The Bernoulli Distribution

When we first started looking at statistical inference a few weeks ago the binomial distribution was introduced, which reflects the behavior of a coin that has been flipped many times. The Bernoulli distribution is simpler case which the binomial is a generalization of, it represent a coin flipped a single time.

Here’s an example for a biased coin:

bern <- data.frame(Value=c(0,1),Probability=c(.3,.7))

plot(bern,type='h',lwd=5,ylim=c(0,1),main="Bernoulli(0.3,0.7)")
points(bern,cex=2,pch=16) # Add large, solid color points

bern

Obviously you can’t get a lot of mileage out of this distribution. It is, however, the source of a lot of common terminology in statistics. By tradition Heads = 1 and Tails = 0 (which part of the reason that in R and many other languages the logical values TRUE and FALSE equal 1 and 0, respectively). The probability of Heads is written p while the probability of tails is written q. Since a coin only has two sides it is always true that q = 1-p and p = 1-q.

Anything that has discrete “success” and “failure” modes can be considered a Bernoulli trial. Flipping a coin is a Bernoulli trial. Rolling a die is a Bernoulli trial if you define every face as either success of failure (ie “a 6 is a success” or “all odds are successes”). Some things are close enough to Bernoulli trial that they can generally be thought of in these terms, for example, many text books use the sex of a newborn as a an example of a Bernoulli trial even though about 1% of people are born with ambiguous or intersex characteristics.
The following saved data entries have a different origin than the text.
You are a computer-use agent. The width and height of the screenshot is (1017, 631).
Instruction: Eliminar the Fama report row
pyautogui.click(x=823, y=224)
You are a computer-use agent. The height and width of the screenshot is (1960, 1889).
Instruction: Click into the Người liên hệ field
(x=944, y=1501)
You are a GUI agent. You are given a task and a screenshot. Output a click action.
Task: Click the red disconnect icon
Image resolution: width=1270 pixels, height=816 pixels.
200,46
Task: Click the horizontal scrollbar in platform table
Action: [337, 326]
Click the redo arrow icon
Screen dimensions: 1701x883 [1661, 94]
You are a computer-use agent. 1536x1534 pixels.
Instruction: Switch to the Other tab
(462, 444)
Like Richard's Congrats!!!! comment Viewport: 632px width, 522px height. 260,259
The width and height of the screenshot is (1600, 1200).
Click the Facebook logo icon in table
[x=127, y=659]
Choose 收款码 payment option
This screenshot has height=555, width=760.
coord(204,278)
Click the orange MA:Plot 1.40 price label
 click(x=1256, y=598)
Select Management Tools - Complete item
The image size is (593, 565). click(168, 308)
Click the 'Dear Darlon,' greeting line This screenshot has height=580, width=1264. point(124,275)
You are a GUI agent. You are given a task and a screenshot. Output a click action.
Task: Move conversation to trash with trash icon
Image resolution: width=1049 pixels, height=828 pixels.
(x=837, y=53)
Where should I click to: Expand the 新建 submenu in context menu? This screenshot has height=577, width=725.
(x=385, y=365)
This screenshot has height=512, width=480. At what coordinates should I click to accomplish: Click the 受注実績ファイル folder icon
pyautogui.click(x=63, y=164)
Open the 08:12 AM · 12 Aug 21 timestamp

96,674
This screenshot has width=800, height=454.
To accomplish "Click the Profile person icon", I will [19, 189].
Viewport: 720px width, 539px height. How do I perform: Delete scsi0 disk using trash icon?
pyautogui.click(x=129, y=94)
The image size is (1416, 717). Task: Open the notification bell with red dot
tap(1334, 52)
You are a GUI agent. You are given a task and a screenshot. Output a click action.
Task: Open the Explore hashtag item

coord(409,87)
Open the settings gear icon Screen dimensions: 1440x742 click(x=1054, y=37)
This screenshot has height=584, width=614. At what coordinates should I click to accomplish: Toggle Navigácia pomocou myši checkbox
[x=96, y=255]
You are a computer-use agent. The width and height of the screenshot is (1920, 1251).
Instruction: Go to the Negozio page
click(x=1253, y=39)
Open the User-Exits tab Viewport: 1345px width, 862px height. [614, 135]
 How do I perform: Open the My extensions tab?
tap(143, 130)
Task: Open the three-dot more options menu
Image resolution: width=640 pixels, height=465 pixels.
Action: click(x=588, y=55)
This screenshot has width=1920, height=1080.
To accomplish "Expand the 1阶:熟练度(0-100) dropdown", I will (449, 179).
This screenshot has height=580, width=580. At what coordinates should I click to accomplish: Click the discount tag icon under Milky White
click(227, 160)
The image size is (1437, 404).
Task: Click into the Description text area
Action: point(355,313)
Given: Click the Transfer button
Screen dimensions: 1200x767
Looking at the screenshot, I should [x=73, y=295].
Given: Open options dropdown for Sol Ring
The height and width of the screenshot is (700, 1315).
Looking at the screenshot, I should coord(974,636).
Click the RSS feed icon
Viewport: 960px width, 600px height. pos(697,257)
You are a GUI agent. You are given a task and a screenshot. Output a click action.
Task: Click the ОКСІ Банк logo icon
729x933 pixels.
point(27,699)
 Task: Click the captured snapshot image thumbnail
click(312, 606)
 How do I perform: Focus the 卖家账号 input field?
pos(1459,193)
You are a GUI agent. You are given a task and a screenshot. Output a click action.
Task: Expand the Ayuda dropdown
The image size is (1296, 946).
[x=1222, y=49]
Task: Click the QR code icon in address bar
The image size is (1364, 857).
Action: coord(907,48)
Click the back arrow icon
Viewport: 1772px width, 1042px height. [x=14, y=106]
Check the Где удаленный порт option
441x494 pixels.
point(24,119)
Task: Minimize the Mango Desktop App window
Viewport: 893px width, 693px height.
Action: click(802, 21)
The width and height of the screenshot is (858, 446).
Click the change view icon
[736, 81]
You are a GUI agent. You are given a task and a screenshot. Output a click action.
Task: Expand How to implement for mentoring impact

Bernoulli’s name is also given to the concept of a Bernoulli process which is multiple, independent, identical Bernoulli trials. This means that this is more than one trial, trials have no effect on each other, and the probability of success is the same each time. This is what creates a binomial distribution (flipping a coin many times). On the other hand drawing black and white marbles from a box isn’t a Bernoulli process because once you take a black marble out the probability of drawing a black marble decreases, the trials are not identical.